§ **What is being asked**
Can you rewrite all of the rows below, requests included, offsetting every coordinate in the answers by 133 and leaving the pictures out?

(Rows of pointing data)
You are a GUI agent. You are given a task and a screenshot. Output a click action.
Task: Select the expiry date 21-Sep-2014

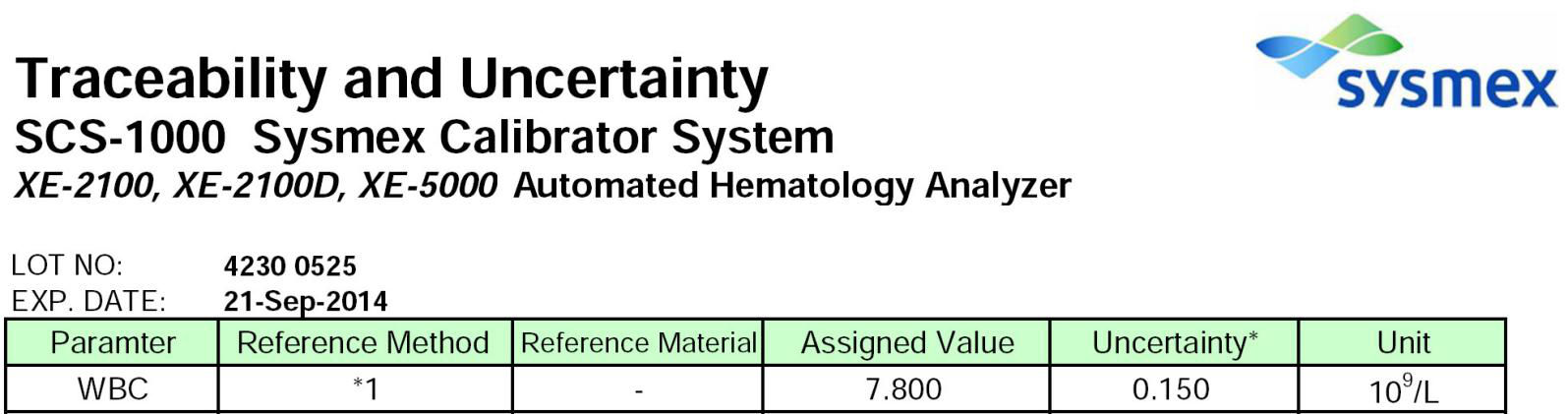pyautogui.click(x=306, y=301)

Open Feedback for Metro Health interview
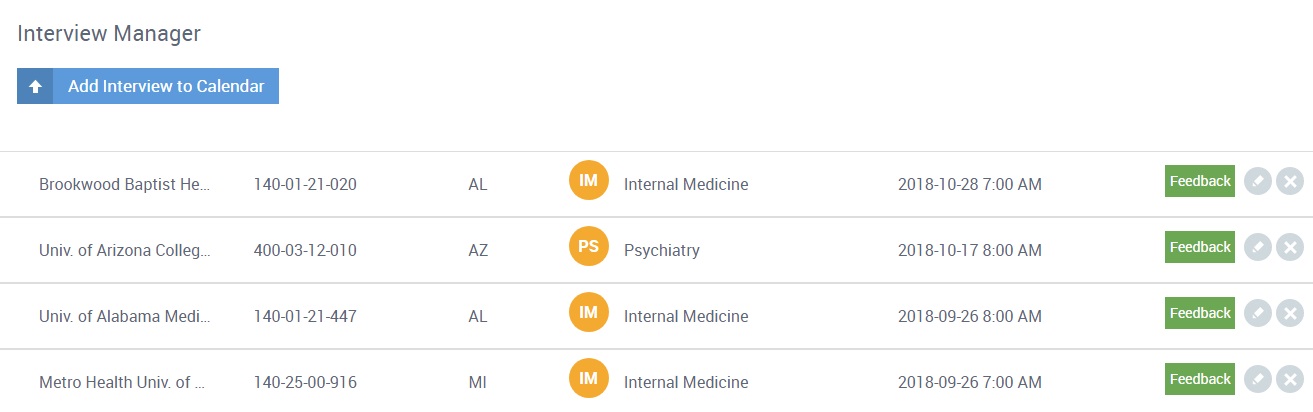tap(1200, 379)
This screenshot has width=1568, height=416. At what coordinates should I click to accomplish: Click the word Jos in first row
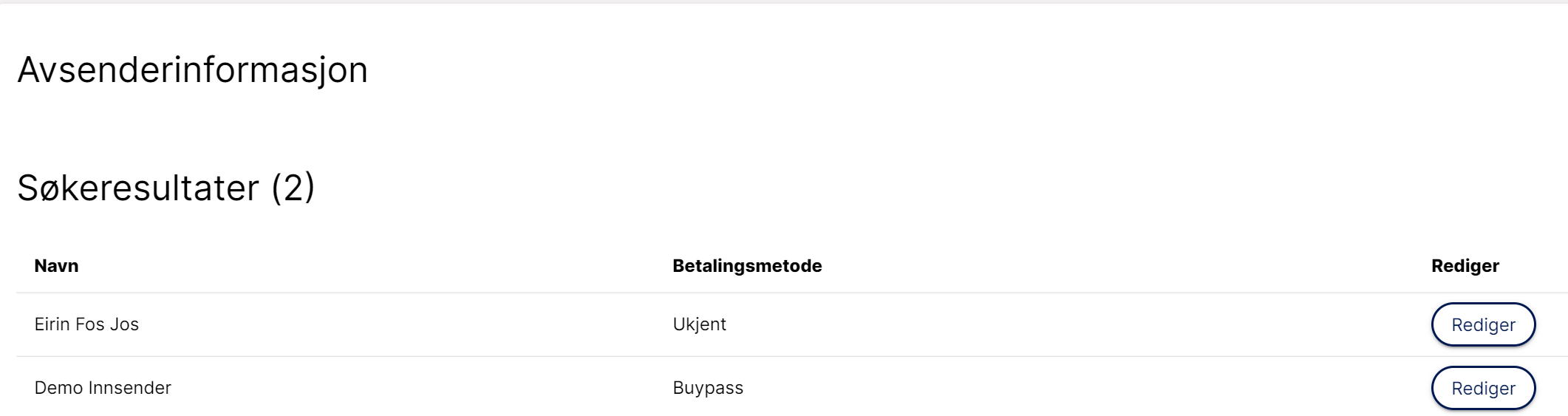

§ **Answer to the exercise**
You are a GUI agent. You are given a task and a screenshot. Output a click action.
Task: Select the expiry date 21-Sep-2014

pyautogui.click(x=439, y=434)

Open Feedback for Metro Health interview
tap(1333, 512)
This screenshot has width=1568, height=416. At what coordinates should I click to accomplish: Click the word Jos in first row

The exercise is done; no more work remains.